|Title||Divergent selection for residual feed intake affects the transcriptomic and proteomic profiles of pig skeletal muscle.|
|Publication Type||Journal Article|
|Year of Publication||2015|
|Authors||Vincent, A, Louveau, I, Gondret, F, Tréfeu, C, Gilbert, H, Lefaucheur, L|
|Journal||J Anim Sci|
|Date Published||2015 Jun|
Improving feed efficiency is a relevant strategy to reduce feed cost and environmental waste in livestock production. Selection experiments on residual feed intake (RFI), a measure of feed efficiency, previously indicated that low RFI was associated with lower feed intake, similar growth rate, and greater lean meat content compared with high RFI. To gain insights into the molecular mechanisms underlying these differences, 24 Large White females from 2 lines divergently selected for RFI were examined. Pigs from a low-RFI ("efficient") and high-RFI ("inefficient") line were individually fed ad libitum from 67 d of age (27 kg BW) to slaughter at 115 kg BW (n = 8 per group). Additional pigs of the high-RFI line were feed restricted to the daily feed intake of the ad libitum low-RFI pigs (n = 8) to investigate the impact of selection independently of feed intake.

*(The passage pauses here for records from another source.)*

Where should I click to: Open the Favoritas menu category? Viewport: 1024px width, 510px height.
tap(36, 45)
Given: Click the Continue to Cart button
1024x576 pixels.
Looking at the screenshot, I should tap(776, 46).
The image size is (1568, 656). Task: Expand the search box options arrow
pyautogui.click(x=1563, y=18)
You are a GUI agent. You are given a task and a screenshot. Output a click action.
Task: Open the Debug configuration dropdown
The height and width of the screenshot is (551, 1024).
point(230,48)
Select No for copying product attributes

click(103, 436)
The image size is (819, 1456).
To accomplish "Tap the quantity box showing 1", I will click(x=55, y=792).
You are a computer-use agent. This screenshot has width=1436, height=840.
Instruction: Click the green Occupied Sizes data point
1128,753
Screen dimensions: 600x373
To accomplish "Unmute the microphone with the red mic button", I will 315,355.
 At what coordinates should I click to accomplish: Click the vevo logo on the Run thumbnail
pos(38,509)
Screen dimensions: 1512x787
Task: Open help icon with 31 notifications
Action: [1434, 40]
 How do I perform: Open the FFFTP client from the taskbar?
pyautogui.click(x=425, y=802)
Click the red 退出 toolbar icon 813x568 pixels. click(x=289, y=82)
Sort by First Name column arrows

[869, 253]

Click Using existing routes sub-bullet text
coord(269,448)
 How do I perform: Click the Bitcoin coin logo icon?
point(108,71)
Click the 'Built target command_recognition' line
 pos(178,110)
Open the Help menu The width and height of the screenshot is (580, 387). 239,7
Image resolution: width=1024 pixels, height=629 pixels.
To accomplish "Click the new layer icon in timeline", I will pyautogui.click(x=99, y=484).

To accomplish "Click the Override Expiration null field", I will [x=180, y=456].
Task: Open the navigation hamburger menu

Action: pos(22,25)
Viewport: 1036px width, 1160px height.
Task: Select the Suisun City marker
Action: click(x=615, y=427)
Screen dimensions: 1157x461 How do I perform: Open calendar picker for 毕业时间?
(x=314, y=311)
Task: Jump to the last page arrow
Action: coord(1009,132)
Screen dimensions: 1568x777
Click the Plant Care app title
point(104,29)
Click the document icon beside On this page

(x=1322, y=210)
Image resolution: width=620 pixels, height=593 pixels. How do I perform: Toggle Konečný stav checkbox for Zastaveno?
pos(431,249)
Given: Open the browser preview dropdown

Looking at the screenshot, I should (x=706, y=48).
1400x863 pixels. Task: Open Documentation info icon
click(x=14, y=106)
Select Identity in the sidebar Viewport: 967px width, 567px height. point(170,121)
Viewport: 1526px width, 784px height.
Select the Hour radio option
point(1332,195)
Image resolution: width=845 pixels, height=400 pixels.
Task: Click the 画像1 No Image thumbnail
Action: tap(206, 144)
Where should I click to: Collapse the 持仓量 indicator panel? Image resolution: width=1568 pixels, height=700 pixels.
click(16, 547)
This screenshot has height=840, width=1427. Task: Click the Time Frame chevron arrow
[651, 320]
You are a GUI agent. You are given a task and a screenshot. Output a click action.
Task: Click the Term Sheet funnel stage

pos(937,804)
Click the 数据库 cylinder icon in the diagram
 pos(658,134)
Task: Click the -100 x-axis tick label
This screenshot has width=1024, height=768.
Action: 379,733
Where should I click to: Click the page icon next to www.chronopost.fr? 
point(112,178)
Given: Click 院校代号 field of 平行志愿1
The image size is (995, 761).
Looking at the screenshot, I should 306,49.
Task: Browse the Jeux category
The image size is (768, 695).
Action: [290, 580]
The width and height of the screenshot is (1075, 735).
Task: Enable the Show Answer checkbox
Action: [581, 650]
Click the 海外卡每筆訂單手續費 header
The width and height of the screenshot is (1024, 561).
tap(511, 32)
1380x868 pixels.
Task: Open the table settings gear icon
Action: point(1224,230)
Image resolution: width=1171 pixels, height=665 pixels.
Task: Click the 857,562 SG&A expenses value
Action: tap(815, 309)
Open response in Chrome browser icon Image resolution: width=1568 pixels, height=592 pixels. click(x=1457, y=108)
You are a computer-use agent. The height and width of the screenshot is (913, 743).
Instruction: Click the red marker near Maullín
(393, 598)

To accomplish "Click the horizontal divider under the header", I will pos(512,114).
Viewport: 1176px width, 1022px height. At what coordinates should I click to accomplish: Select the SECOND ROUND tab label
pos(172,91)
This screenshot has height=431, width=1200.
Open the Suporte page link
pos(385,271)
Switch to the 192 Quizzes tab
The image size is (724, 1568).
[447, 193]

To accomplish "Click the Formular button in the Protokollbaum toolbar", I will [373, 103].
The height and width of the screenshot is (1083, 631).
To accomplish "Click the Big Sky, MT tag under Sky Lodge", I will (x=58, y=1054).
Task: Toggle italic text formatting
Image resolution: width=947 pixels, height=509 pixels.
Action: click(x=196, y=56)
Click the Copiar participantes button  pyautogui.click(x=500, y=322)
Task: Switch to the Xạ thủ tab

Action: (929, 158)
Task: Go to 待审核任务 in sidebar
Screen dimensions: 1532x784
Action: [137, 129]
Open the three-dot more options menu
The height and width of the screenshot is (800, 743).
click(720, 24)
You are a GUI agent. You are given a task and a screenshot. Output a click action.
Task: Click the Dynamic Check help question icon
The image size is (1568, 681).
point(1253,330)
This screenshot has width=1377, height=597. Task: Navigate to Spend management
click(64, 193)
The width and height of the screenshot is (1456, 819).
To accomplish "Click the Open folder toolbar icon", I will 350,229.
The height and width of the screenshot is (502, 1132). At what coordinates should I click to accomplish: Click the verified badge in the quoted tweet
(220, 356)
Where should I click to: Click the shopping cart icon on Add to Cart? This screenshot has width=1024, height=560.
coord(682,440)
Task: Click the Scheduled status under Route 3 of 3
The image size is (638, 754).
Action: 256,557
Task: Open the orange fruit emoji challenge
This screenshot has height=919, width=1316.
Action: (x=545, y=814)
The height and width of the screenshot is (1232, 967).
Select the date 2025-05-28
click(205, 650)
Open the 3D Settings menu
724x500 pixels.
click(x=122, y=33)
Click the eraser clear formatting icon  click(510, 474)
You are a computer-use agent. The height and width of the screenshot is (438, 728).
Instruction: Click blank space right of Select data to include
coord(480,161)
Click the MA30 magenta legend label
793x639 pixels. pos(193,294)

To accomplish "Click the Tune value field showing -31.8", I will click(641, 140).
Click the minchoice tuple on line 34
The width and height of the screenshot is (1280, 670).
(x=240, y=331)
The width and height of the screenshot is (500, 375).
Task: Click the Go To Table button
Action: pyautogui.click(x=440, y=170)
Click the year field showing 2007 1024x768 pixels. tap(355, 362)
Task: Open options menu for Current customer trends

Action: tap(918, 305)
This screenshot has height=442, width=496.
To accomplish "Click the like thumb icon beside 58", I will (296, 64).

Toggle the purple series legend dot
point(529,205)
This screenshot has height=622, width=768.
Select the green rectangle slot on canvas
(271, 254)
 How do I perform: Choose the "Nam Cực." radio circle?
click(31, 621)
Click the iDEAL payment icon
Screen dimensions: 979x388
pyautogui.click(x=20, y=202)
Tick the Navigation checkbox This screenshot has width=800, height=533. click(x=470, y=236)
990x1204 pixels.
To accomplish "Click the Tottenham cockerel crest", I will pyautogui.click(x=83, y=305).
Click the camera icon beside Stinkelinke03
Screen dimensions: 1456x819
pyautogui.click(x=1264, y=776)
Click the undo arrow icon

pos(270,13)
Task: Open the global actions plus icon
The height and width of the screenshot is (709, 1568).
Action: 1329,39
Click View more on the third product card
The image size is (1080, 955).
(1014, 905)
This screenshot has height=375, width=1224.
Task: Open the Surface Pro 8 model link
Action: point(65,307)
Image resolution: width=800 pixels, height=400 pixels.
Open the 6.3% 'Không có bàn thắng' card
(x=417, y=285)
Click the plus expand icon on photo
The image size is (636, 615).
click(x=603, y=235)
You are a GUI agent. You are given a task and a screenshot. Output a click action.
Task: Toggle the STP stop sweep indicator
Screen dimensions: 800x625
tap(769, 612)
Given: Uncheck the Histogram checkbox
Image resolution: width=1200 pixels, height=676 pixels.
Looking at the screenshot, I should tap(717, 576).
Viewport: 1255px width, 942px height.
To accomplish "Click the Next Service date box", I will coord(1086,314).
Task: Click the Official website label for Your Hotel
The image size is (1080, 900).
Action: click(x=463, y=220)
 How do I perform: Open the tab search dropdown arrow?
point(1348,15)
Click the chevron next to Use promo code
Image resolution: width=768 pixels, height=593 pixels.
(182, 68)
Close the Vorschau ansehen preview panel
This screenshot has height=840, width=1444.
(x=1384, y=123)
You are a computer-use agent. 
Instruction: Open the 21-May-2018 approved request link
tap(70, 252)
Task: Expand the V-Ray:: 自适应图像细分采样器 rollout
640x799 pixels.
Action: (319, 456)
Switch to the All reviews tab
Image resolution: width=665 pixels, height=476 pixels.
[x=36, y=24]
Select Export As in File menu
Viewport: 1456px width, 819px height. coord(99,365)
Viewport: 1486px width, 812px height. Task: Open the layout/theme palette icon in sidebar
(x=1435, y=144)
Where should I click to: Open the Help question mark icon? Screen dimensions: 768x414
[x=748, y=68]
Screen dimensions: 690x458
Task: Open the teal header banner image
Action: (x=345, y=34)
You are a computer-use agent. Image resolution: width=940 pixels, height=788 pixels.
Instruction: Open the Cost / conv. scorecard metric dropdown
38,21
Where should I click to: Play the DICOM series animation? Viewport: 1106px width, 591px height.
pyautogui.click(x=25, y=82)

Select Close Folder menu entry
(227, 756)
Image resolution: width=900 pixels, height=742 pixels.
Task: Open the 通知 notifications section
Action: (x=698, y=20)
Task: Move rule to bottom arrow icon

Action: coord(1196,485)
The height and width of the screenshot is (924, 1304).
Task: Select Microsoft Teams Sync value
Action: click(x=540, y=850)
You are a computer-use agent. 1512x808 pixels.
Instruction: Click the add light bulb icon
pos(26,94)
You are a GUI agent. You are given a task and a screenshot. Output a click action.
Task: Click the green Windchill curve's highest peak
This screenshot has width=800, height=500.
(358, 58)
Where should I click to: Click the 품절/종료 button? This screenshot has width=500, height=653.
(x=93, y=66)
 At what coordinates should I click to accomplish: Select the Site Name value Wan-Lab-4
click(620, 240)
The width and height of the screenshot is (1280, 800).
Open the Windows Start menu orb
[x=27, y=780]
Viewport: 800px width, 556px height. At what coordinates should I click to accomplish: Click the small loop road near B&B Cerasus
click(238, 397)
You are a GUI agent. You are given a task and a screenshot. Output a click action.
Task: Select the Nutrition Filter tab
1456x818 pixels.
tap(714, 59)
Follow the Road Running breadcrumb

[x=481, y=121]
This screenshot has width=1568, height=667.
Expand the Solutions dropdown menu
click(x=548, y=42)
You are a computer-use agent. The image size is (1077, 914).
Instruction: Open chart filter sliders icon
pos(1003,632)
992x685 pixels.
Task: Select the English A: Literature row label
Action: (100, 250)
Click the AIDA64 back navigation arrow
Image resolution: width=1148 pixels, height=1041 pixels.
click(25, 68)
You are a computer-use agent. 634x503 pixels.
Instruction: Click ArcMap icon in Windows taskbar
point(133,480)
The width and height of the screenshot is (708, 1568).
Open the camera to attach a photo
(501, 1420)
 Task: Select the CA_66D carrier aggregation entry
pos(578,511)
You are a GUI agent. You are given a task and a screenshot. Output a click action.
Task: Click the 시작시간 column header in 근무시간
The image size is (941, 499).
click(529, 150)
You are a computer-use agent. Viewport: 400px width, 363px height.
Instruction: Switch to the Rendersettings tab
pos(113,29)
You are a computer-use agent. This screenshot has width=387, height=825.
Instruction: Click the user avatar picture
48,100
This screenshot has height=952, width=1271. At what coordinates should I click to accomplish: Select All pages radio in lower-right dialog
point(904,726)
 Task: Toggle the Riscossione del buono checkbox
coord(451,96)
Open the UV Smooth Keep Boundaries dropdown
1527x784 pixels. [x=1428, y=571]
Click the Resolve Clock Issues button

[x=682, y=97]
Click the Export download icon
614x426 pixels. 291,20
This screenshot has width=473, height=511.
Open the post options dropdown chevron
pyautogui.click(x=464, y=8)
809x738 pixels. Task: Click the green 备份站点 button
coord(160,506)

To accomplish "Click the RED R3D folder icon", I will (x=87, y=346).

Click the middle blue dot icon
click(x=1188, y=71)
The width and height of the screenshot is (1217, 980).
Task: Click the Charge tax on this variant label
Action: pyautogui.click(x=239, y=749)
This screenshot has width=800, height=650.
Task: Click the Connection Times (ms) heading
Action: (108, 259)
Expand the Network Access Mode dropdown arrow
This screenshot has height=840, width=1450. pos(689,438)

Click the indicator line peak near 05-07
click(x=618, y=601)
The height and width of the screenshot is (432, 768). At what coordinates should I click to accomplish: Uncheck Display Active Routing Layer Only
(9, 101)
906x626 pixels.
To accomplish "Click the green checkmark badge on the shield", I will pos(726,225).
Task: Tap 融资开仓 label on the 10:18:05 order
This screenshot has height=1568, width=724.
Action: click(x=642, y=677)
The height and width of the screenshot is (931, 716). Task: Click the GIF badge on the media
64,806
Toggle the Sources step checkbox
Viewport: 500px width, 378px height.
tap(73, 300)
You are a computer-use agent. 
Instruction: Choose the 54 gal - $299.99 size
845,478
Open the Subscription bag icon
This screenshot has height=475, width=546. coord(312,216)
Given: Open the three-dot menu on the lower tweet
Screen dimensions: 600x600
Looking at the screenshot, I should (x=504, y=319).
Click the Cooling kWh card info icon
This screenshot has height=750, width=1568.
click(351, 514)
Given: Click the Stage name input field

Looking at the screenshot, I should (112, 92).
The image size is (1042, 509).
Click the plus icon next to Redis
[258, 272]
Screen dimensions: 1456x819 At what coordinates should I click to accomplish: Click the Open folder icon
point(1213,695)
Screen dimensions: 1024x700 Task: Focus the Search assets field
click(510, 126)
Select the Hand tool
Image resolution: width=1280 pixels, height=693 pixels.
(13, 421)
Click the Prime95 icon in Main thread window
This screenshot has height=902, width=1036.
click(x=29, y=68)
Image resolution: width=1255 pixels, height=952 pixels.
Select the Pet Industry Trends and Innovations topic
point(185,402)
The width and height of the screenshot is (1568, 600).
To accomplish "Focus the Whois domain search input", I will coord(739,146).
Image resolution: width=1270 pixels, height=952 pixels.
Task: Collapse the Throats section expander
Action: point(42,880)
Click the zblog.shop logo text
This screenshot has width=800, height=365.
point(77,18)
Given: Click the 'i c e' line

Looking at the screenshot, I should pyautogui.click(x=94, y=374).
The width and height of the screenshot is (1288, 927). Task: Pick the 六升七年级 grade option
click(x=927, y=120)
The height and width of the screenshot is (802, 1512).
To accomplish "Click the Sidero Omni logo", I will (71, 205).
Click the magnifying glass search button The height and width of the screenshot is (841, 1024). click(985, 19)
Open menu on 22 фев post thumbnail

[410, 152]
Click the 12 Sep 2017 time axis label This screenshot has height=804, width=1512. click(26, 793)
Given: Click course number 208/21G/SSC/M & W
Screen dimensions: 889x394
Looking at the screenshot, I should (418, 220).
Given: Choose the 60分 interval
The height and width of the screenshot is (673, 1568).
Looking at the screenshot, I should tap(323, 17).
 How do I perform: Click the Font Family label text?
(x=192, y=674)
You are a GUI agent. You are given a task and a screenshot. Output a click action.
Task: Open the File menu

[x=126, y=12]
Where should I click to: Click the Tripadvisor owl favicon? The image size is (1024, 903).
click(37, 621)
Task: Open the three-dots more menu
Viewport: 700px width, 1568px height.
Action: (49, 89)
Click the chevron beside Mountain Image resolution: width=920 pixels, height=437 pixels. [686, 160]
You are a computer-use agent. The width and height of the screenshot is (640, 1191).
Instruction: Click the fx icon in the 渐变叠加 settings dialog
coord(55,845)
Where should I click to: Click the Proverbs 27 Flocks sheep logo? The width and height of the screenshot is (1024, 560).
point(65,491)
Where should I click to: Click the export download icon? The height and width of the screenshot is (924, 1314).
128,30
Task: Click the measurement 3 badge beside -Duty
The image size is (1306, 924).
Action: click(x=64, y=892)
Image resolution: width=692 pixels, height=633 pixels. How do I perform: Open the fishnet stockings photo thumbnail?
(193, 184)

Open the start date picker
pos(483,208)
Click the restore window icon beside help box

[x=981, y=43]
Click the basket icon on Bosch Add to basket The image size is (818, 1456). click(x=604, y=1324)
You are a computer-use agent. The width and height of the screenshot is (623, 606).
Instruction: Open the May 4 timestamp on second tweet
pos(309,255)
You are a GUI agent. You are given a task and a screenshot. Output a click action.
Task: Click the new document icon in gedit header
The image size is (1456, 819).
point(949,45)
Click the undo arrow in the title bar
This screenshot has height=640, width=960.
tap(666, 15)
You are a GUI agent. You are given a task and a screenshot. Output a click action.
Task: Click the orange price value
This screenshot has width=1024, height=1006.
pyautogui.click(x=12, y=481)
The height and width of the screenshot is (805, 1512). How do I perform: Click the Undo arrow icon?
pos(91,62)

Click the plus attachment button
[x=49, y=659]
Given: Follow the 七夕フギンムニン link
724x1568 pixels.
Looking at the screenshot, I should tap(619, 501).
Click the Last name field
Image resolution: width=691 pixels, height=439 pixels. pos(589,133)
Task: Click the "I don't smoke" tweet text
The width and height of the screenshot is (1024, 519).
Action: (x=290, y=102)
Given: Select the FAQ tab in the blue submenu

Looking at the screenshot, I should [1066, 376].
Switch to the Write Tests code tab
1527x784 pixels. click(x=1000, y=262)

Global gene and protein expression profiles were assessed in the LM collected at slaughter. The analyses involved a porcine commercial microarray and 2-dimensional gel electrophoresis. About 1,000 probes were differentially expressed (P < 0.01) between RFI lines. Only 10% of those probes were also affected by feed restriction. Gene functional classification indicated a greater expression of genes involved in protein synthesis and a lower expression of genes associated with mitochondrial energy metabolism in the low-RFI pigs compared with the high-RFI pigs. At the protein level, 11 unique identified proteins exhibited a differential abundance (P < 0.05) between RFI lines. Differentially expressed proteins were generally not significantly affected by feed restriction. Mitochondrial oxidative proteins such as aconitase hydratase, ATP synthase subunit α, and creatine kinase S-type had a lower abundance in the low-RFI pigs, whereas fructose-biphosphate aldolase A and glyceraldehyde-3-phosphate dehydrogenase, 2 proteins involved in glycolysis, had a greater abundance in those pigs compared with high-RFI pigs. Antioxidant proteins such as superoxide dismutase and glutathione peroxidase 3 at the mRNA level and peroxiredoxin-6 at the protein level were also less expressed in LM of the most efficient pigs, likely related to lower oxidative molecule production. Collectively, both the transcriptomic and proteomic approaches revealed a lower oxidative metabolism in muscle of the low-RFI pigs and all these modifications were largely independent of differences in feed intake.